I recognize that Obama represents a gamble, and that the Clinton camp has a point when they talk about a role of the dice. But change elections are always that. In Obama's case we've seen him pull together a first-rate campaign, fully the equal of the so-called Clinton machine, both in terms of raising money and organizationally. He's won the confidence of people I respect, people like Ted Sorenson, for instance, and yes, Ted Kennedy, Toni Morrison, and more important than all of those, Michael Bérubé. And Barack does seem to be inspiring new and younger voters.
There are important minuses. Obama's health plan is to the right of Hillary's, and I fear he'll find it difficult to get out of the corner into which he's painted himself. I haven't liked some of the intra-party divisiveness he and his wife have introduced into the campaign, and her reluctance, yesterday, to say without hesitation that she could vote for Hillary were Obama not to become the nominee almost tilted me back to voting for Hillary. To keep my support past today, Obama is going to have to show me that he can first unite the Democrats behind him, and second, that he will unite his voters behind Hillary if she is the candidate.

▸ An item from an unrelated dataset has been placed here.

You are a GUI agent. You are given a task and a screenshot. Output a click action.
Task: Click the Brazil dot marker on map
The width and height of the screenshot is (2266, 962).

The risk is bigger with Obama; he might not be ready for the kind of dirt that will be thrown at him as the actual candidate. Hillary is. Worse still, he may not be as ready to be the President, on day one, as Hillary likes to put it, as he thinks he is.
Bottom line time: I'm willing to take that risk because I also think the gain may be bigger, not only with a bigger win, including increasing the Democratic majority in both houses, but also with a better win than would be possible with Hillary Clinton as the Democratic nominee, on behalf of a true liberal/progressive mandate that is rooted as firmly in the future as it is in the past.